Gregory Applegate Sentenced for Role in Ponzi Scheme
The Securities and Exchange Commission ("Commission") announced that on October 17, 2006, Judge Polster of the United States District Court for the Northern District of Ohio entered a Final Judgment against Gregory Applegate ("Applegate") in which Applegate consented to the entry of an order of permanent injunction enjoining him from violations of Section 17(a) of the Securities Act of 1933, Section 10(b) of the Securities Exchange Act of 1934 and Rule 10b-5 thereunder.
Several months earlier, April 2006, the SEC announced, that Gregory Applegate had been sentenced to 5 years in prison and ordered to repay almost $3 million in restitution, in connection with his Ponzi scheme. According to the complaint,
"From about 2001 through August 2005, Applegate solicited at least 140 investors to invest at least $5.8 million in a supposed "hedge fund" and other investment vehicles. Applegate guaranteed an annual rate of return to these investors and promised to make up any losses out of his own pocket. The Complaint alleged that in reality, Applegate's "hedge fund" was a Ponzi scheme in which Applegate misappropriated investor funds, using them to finance an unrelated personal business, pay personal expenses, and reimburse or pay "investment returns" to earlier investors. To further this Ponzi scheme, Applegate mailed to investors false monthly client statements reflecting securities holdings and returns that did not exist."
How was Mr. Applegate able to "send false monthly client statements"?

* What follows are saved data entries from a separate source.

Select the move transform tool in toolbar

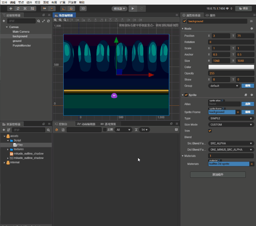click(11, 9)
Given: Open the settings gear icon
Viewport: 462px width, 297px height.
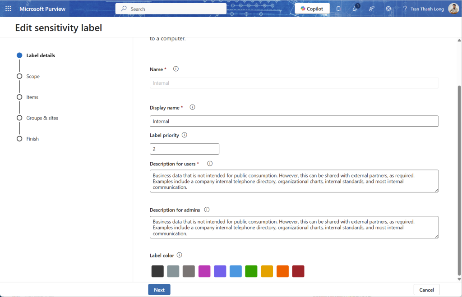Looking at the screenshot, I should 388,9.
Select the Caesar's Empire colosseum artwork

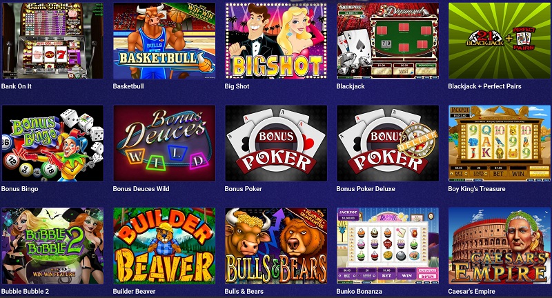point(499,246)
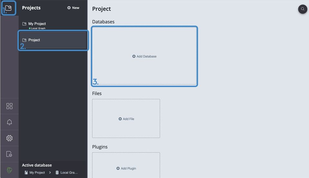Screen dimensions: 309x178
Task: Create a new project with New button
Action: tap(73, 8)
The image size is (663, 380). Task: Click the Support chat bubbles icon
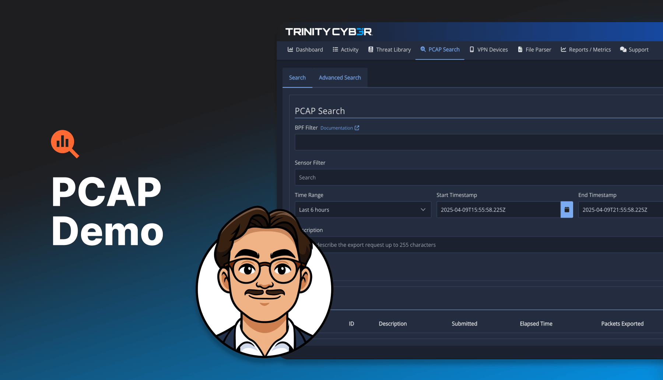point(623,49)
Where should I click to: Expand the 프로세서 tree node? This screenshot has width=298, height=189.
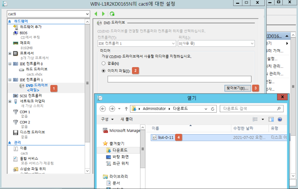(x=10, y=53)
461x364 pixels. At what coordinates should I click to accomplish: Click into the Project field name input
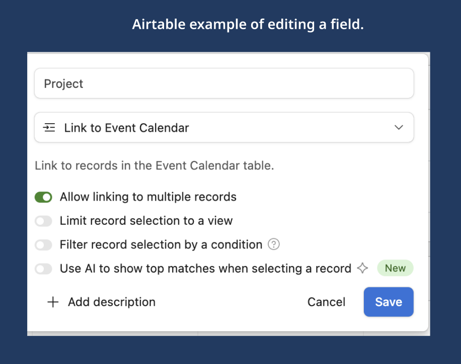224,83
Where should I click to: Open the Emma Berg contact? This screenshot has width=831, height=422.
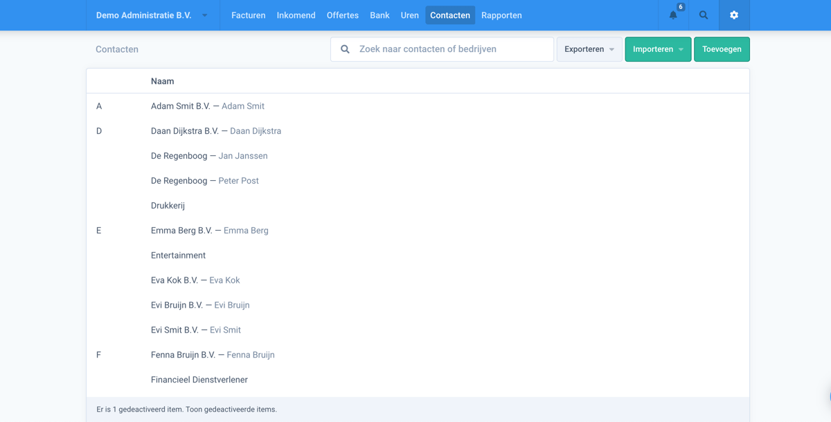(x=246, y=230)
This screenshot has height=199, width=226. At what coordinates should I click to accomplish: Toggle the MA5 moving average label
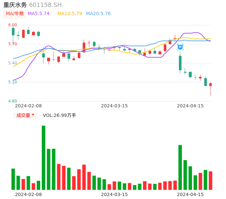tap(39, 14)
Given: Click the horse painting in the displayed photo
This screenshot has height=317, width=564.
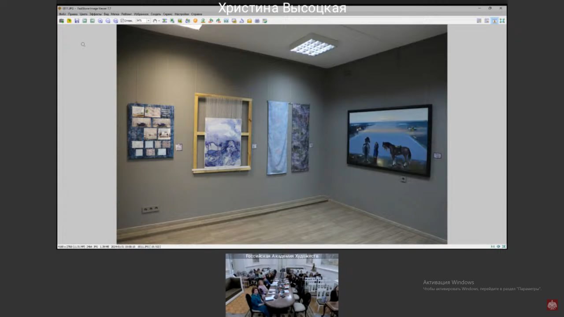Looking at the screenshot, I should pos(389,140).
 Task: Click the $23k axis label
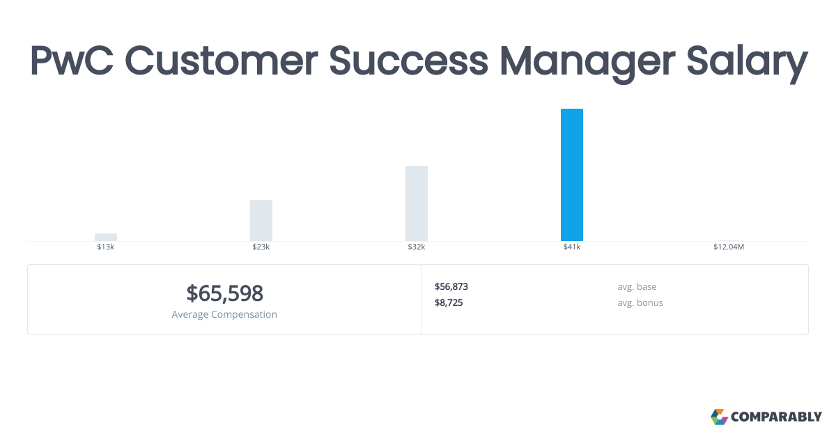click(x=261, y=247)
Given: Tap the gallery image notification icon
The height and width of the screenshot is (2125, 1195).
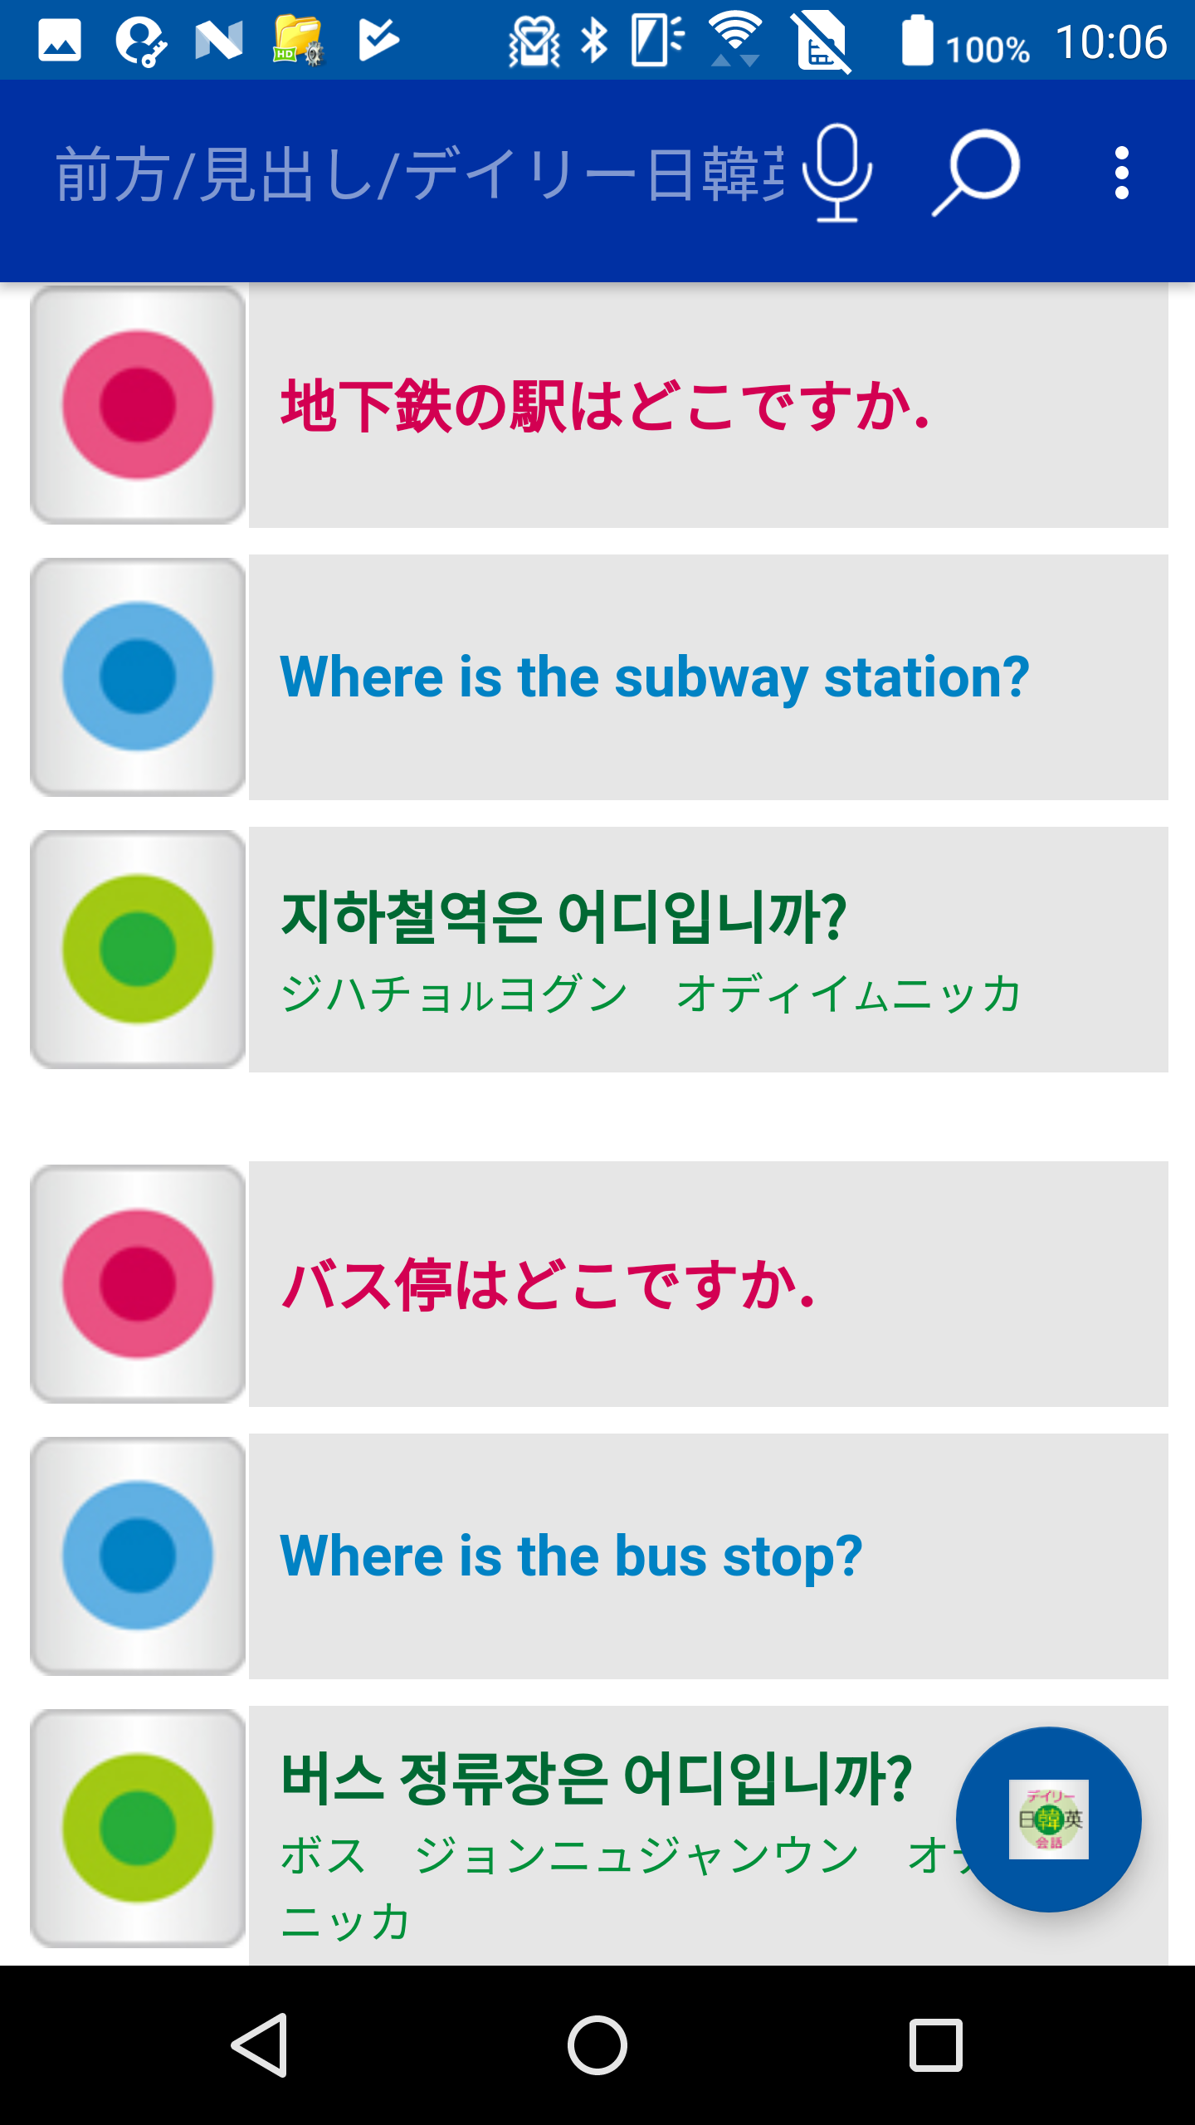Looking at the screenshot, I should (60, 42).
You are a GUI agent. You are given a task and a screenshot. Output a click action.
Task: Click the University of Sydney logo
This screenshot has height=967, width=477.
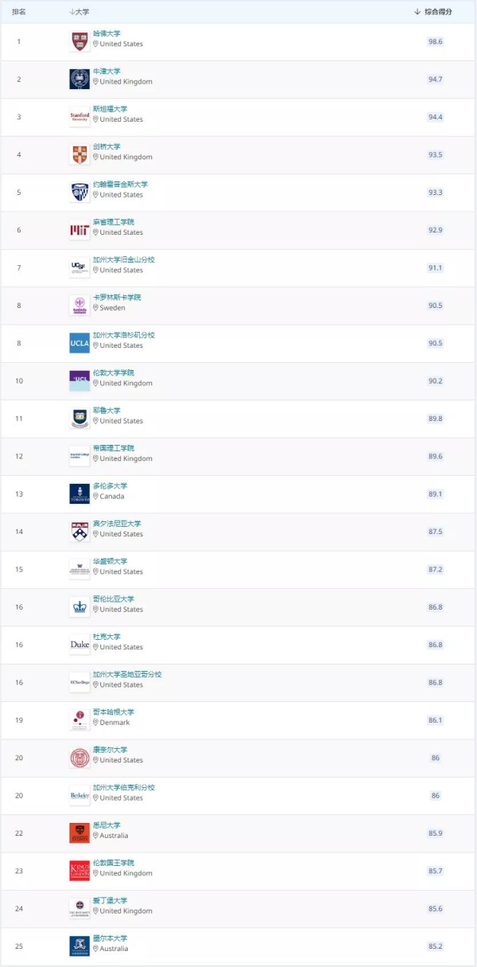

Here is where the story turns more interesting than the SEC's dry recital of facts.
In a story Businessweek did last October, they state that the SEC claimed Applegate was:
"able to gain investors' trust, in part because he showed them business cards from Westerville, Ohio-based, Regis Securities, a brokerage where he had been working since January. Applegate told investors that he was running a hedge fund for Regis called Applegate Investments, and produced false monthly client statements for them, the SEC alleges". (my emphasis)
Business cards?! Jim Rockford had a fistful of business cards to establish his numerous false identities!
And what of the Regis Securities connection? Well according to the article,
"Regis Securities' president, Robert Cargin, said that Applegate's alleged scheme had been going on for years, beginning at another brokerage. "He had this program basically concealed when he joined our firm," Cargin said." (my emphasis)
So Regis Securities innocently facilitates a fraud by allowing their reputation to be used to gain trust, could this be a cause of action in tort? Should Regis have been more careful in checking what their broker was sending out? How did they supervise Mr. Applegate?